## Compute and visualize the response time

* Compute the response time
  * for each question compute the time it took to have accepted answer
  * consider only questions with accepted answer
* Plot number of answered questions as a function of response time
  * choose hour as the time unit
  * create a bar chart (too see how many questions were answered within first hour, within second hour and so on)
  * plot a cumulative sum (too see for example how many questions in total were answered within first 10 hours and so on)

In [None]:
from pyspark.sql import SparkSession
from pyspark.sql.functions import col, count, unix_timestamp, ceil

import os
import matplotlib.pyplot as plt

In [None]:
spark = (
    SparkSession
    .builder
    .appName('Interactive Analytics I')
    .getOrCreate()
)

In [None]:
base_path = os.getcwd()

project_path = ('/').join(base_path.split('/')[0:-3]) 

answers_input_path = os.path.join(project_path, 'data/answers')

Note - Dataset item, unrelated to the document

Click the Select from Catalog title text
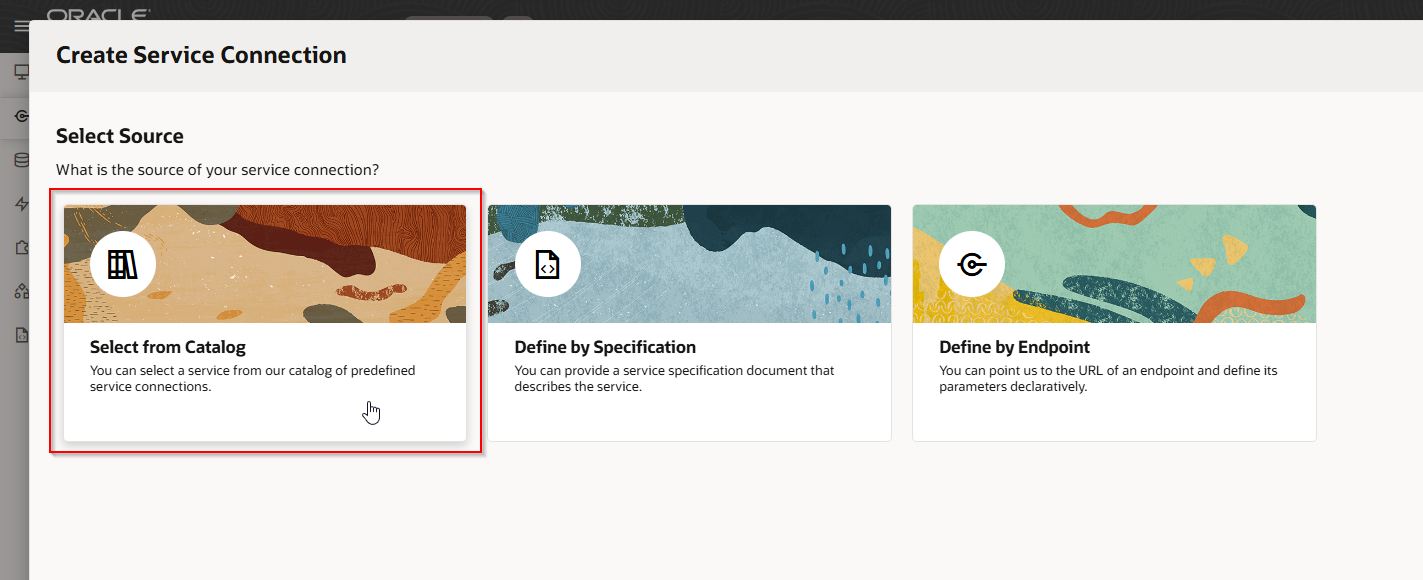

questions_input_path = os.path.join(project_path, 'data/questions-json')

In [None]:
answersDF = (
    spark
    .read
    .option('path', answers_input_path)
    .load()
)

In [None]:
questionsDF = (
    spark
    .read
    .format('json')
    .option('path', questions_input_path)
    .load()
)

#### Compute response time:

For each question compute how long it took to get accepted answer. Consider only questions that actually have accepted answers.

Hint:
* for each question and answer we now the time when it was created (`created_date`)
* [join](https://spark.apache.org/docs/latest/api/python/reference/pyspark.sql/api/pyspark.sql.DataFrame.join.html#pyspark.sql.DataFrame.join) questions with answers (use `accepted_answer_id` field in the join)
* use [unix_timestamp](https://spark.apache.org/docs/latest/api/python/reference/pyspark.sql/api/pyspark.sql.functions.unix_timestamp.html#pyspark.sql.functions.unix_timestamp) to compare the times (or cast it to long)
* convert to hours
* [ceil](https://spark.apache.org/docs/latest/api/python/reference/pyspark.sql/api/pyspark.sql.functions.ceil.html#pyspark.sql.functions.ceil) the numbers

In [None]:
hourly_data = (
    questionsDF.withColumn('creation_date', col('creation_date').cast('timestamp')).alias('questions')
    .join(answersDF.alias('answers'), questionsDF['accepted_answer_id'] == answersDF['answer_id'])
    .select(
        col('questions.creation_date').alias('question_time'),
        col('answers.creation_date').alias('answer_time')
    )
    .withColumn('response_time', unix_timestamp('answer_time') - unix_timestamp('question_time'))
    .filter(col('response_time') > 0)
    .withColumn('hours', ceil(col('response_time') / 3600))
)

#### Aggregate the data and visualise:

Hint:
* group by hour
* count
* convert to Pandas
* visualize (take first 24 hours to get rid of the long tail)

In [None]:
hourly_data_grouped = (
    hourly_data
    .groupBy('hours')
    .agg(count('*').alias('cnt'))
    .orderBy('hours')
)

In [None]:
hourly_data_local = hourly_data_grouped.limit(24).toPandas()

In [None]:
# inspect the data localy:

hourly_data_local.head(5)

For bar chart you can use df.plot.bar

In [None]:
hourly_data_local.plot(
    x='hours', y='cnt', figsize=(12, 6), 
    title='Response time of questions',
    legend=False,
    kind='bar',
    xlabel='Hour',
    ylabel='Number of answered questions'
)
plt.show()

#### Note

As you can see, big portion of the questions that have accepted answer were answered within the first hour.

#### Cumulative sum

* To compute cumulative sum you can use [cumsum()](https://pandas.pydata.org/docs/reference/api/pandas.DataFrame.cumsum.html)
* add new col to the Pandas DataFrame as df['new_col'] = df['cnt'].cumsum()

In [None]:
hourly_data_local['cumsum'] = hourly_data_local['cnt'].cumsum()

hourly_data_local.plot(
    x='hours',
    y='cumsum',
    figsize=(12, 6),
    title='Cumulative size of answered questions',
    xlabel='Hour',
    ylabel='Number of answered questions',
    legend=False
)
plt.show()

In [None]:
spark.stop()